Last year, a group of mostly low- and middle-income people from the San Francisco/Oakland area gathered for a free financial planning seminar sponsored by the East Bay Chapter of the Financial Planning Association, an event geared to people who don't usually have access to advice. Many in this group were surprised at the conference to find out they had money waiting for them in bank accounts they didn't even know existed.

California State Controller John Chiang had done a computer search on all those who had signed up for the conference online and found the dormant accounts. Each name Chiang called out during that session drew a cry of delighted surprise, noted Gordon Dunne, managing director of the Financial Services Network, San Mateo, Calif., who is also president of the East Bay FPA chapter. Despite some accounts with a few thousand dollars in them, most of the new found money was in small amounts. None had enough to drastically change any lives.

For that, the participants were looking hopefully to the financial planners who donated their time.

The attendees included those normally underserved by the financial planning system, including the poor, those with literacy problems and those who just never felt they had enough assets to warrant a financial planner's attention. Planners came to answer their questions, offer advice and show them how to budget, among other things, and hopefully lead them to long-term life changes. 

Financial planners are often casting their nets for rich clients, trying to help people increase or preserve the wealth they have already created. But most Americans do not fit that category. The median household income in the U.S. is $50,000. Almost 10% of Americans are now unemployed and more are underemployed with debts growing.

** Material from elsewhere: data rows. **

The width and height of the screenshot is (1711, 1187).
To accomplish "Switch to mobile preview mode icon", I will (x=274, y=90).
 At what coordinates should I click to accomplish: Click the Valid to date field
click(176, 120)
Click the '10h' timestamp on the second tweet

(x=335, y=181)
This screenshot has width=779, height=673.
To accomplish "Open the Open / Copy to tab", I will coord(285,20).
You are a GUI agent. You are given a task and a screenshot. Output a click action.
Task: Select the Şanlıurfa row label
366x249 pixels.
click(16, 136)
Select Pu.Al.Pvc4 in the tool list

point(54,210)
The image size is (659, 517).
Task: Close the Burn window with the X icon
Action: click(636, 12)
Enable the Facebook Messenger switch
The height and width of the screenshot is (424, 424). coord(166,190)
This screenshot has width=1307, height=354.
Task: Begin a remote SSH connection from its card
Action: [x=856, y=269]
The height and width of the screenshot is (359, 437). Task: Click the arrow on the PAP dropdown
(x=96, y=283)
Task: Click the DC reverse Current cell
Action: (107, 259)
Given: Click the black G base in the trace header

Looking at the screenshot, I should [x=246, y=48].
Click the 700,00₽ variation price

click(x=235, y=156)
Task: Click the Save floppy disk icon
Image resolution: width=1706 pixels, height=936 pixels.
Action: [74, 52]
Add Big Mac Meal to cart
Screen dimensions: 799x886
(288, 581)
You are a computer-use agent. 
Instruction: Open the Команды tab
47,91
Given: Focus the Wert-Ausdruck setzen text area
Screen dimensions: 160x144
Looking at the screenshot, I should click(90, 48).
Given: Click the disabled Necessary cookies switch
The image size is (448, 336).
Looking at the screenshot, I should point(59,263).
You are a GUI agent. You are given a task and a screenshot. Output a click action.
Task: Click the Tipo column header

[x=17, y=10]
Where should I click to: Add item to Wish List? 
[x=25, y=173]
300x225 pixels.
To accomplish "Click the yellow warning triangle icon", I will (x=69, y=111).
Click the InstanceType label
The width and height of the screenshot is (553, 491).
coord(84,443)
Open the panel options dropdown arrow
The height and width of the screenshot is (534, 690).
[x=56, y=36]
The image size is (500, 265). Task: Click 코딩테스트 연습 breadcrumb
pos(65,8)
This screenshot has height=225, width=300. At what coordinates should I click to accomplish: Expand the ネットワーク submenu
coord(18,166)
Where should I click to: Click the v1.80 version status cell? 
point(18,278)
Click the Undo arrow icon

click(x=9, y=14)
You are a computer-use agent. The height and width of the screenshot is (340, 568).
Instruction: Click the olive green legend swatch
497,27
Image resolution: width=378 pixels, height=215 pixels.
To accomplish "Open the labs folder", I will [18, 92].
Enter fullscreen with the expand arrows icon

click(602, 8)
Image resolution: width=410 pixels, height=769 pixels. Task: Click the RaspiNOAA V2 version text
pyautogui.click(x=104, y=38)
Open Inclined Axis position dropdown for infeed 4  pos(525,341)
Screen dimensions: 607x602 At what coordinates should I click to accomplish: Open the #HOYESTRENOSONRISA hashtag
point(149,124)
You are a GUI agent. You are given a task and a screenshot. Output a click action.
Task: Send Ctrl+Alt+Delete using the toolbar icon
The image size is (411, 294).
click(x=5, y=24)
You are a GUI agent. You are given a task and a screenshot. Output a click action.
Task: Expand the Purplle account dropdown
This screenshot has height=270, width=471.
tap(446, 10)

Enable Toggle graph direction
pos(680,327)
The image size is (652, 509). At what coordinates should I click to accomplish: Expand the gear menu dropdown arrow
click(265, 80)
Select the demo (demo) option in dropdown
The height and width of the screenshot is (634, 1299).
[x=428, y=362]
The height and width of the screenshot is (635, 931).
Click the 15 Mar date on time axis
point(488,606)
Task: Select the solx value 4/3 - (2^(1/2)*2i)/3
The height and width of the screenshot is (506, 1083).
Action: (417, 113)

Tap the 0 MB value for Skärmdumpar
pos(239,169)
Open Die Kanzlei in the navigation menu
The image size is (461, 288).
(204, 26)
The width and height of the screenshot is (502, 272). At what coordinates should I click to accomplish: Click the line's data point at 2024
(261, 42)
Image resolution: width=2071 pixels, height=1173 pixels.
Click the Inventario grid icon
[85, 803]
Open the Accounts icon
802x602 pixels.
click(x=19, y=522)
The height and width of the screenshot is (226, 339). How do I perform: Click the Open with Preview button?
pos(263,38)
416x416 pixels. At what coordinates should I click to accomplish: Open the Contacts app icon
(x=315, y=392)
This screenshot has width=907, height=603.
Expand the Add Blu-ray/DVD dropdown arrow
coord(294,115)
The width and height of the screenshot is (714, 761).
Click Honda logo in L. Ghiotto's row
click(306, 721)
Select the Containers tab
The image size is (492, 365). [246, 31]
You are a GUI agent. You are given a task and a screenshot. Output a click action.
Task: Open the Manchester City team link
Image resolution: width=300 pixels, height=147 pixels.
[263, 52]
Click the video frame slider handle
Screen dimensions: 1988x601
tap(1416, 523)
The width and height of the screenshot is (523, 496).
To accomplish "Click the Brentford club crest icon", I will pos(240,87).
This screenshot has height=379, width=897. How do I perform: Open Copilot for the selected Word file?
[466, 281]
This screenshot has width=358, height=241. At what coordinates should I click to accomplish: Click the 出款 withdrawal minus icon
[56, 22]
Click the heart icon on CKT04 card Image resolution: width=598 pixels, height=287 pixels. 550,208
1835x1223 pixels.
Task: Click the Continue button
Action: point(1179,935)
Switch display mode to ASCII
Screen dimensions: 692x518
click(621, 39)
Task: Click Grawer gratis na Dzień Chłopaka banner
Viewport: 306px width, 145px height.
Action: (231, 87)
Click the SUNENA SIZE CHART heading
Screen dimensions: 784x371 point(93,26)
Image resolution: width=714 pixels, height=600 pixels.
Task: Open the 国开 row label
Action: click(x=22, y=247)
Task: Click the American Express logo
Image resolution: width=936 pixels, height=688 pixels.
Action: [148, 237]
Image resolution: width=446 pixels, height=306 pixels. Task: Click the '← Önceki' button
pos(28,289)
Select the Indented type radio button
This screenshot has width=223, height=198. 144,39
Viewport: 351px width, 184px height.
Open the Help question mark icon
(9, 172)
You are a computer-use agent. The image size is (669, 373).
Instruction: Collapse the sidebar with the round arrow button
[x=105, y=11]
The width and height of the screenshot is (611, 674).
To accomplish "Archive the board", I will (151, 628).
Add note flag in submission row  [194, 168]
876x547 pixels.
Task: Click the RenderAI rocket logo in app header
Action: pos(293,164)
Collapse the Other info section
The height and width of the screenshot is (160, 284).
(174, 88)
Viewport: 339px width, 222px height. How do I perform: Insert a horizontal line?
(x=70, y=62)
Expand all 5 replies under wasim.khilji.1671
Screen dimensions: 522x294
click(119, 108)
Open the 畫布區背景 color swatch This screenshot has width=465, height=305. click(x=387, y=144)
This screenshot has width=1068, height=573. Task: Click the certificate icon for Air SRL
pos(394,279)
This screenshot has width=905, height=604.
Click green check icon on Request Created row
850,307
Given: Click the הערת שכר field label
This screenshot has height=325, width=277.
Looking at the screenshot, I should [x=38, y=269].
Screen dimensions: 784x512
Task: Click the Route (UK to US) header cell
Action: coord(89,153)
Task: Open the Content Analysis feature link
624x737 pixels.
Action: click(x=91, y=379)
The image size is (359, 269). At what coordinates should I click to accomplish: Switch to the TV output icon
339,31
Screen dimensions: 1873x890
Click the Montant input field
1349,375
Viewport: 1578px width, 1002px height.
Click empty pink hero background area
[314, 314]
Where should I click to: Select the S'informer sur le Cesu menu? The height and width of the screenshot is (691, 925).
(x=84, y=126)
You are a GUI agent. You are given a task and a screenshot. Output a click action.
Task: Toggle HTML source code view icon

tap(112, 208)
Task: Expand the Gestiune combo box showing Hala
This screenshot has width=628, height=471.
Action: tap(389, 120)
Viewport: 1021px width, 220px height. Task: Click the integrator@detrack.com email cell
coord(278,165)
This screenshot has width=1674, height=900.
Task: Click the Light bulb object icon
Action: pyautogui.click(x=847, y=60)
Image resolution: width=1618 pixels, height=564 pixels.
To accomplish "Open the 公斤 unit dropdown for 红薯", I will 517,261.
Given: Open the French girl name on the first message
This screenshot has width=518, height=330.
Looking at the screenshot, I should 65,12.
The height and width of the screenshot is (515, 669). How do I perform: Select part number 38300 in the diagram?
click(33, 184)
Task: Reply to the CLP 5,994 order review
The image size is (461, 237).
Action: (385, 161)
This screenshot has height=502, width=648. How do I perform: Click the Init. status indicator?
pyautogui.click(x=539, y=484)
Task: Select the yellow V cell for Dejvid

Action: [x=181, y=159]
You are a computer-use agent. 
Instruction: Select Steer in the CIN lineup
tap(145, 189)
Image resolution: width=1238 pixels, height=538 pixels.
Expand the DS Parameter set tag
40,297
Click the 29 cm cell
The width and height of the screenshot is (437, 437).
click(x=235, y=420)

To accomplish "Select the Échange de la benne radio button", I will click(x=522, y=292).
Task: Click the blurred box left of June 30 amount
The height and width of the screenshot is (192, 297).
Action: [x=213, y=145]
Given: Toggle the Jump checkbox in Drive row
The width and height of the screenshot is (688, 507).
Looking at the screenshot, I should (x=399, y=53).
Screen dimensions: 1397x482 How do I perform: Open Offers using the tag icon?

Yet a growing number of financial planners and experts are changing that and offering to help those who are underserved. Saundra Davis, the president of Sage Financial Solutions, a small not-for-profit in San Francisco, goes so far as to call the effort a groundswell.
Davis is a teacher, financial coach and mentor in the not-for-profit sector (rather than a professional financial planner). But many CFPs in the San Francisco Bay Area, one of the richest regions in the country, are also involved in organized efforts to provide planning to those who can't afford it, offering low-income people time in a number of formats-one-on-one meetings, group sessions, seminars and educational workshops, among other things.

One of the people Davis has helped is Dametra Williams, a Bay Area single mother who was working for $10 an hour when she discovered the Earned Asset Resource Network (EARN), a not-for-profit that matches eligible clients' savings with $2 for each $1 saved and helps them take control of their financial lives. Davis is co-founder of EARN's Wealthcare Financial Coaching Program.

By the time Williams found EARN she had almost no confidence left about her finances. She chokes back tears when she tells of trying to raise a daughter on a $10 an hour job, never being able to make ends meet. She compares herself unfavorably to her own mother, who managed to raise 12 children successfully.

With the help of EARN and its group of financial planners and coaches, Williams has created a budget and has saved enough that, with scholarships, she can get a college degree. She is sending her daughter to college and is starting her own small business.

Now she is more confident, and tells others with a broad smile on her face, "We forget sometimes, how strong we really are."